明治29年11月の大雨で堰埭が破壊し30年中にこれが復旧あるいは改良の工事をしたが、31年6月の大雨には朝倉川と神田川の掛樋、その他全水路に渡り破壊し、その箇所は十余に及んだ。
工事中の半ばに再び同年9月の暴雨出水に遭遇し、ほとんど修理の暇なく被害が頻発したので、直ぐに復旧するのは不得策だと悟り、一旦総ての工作物の改善を中止し同年の末より32年に亘り昼夜工事を監督して、ようやく竣工することができた。
この間は非常に困難だっただけでなく、作業の費用は驚くような巨額になったが、このおかげで水量が大きく増加することになり、特に新田の塩分を年々除去すると同時に幾分の剰余水ができたために渥美郡の牟呂と花田と吉田方の3村より32年中に分水灌漑の希望が申入れられた。
明治34年3月に3村の用水普通水利の組合の設置を待って初めて完全な契約を締結し分水工事に着手し一部は同年より、他は35年より灌漑分与することになり、その反別はおおよそ420町歩であったが36年春には該組合の工事の全が完了し幾分の反別の灌漑が増加できた。
第41章 土地工作に関する便利
当新田の耕作地を区割し60間毎に用水路と悪水路とを一筋置きに、一筆の耕地は1町2反歩で用悪水の掛引き自在である。
また、悪水路の両堤防を道路にし、この悪水路の多くは船の通行に利用するもので肥料、及び藻草等を運搬するが、船が利用しない箇所は車道にした。
なお、住民に対し無利息で金を貸与し、船やその他の農具を買入した。
また、田起しするためには牛馬を使って耕やすのが最も効率が良く、田面は60間四方にて屈曲がないので牛馬の動きに都合好であるため、賃金も古くからある変形の田に比べれば5割方安価である。
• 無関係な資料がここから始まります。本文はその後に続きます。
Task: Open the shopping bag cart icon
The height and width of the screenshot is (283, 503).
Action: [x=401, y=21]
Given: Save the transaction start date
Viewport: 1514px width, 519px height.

しかし、賃金は年々立会の上これを決定することにしていて、牛馬で耕やす者には時々賃金を立て替え、小作人の都合により取立する方法や、牛馬で耕すのを希望する者に対し、お金を貸与し牛馬の買入を奨励したことにより、現在新田内に飼育される牛馬は50余頭におよんでいる。
第42章 米質品評会
明治32年以来、小作人の千数百名より納められる米額の内、五合づつを別に貯蔵して置き、翌年1月に郡の役人、及び郡農会員の立会の上、米質を審査し優等の者50名を選抜し、これを1等より5等までに分け賞状、及び若干の賞品を授けることとした。
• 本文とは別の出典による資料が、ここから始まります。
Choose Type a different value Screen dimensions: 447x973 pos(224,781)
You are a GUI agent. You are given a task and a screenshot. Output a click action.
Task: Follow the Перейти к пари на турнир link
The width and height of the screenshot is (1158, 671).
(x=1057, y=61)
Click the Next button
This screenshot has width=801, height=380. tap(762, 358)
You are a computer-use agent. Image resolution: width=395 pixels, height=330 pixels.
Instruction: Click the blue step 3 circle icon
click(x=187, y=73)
渥美郡長の名をもって付与し米質の改良を奨励中であるが、現在は当初に比べれば格段の進歩が見られるようになった。
第43章 樋管及堤防保護方法
新田事業で特に注意を必要するのは悪水樋管の構造とこれらの保護の方法であり、特に保護の方法については常に慎重に対応する必要がある。
それは堤防の外面は海水の干満があり、突然意外な破損が生じたら、若い苗はたちまち海水の浸水により全て枯死してしまう。
当新田のように20有余服(対のこと?)の樋管が数ヶ所に散在しているので平素の注意を怠らず、1ヶ月1回から2回を特に所員が精密に
破損の有無を調査するようにしているが、この調査では不足が認められるので、35年中に各樋管の所在地に倉庫を建設し、内に非常時に必要となる材料の莚、縄、丸太、叺、砂利等を備蓄して、臨時の供給に充てるこにして、36年春に新田に住居の成年に達した17以上30歳未満の者にて水火災予防組合を組織し、樋管、及び各堤防、その他の被害に際しては、号鐘の合図と共に現場に集合し、応急の防禦を施すための設備を完了させ、毎年1回の仮設演習を実施する。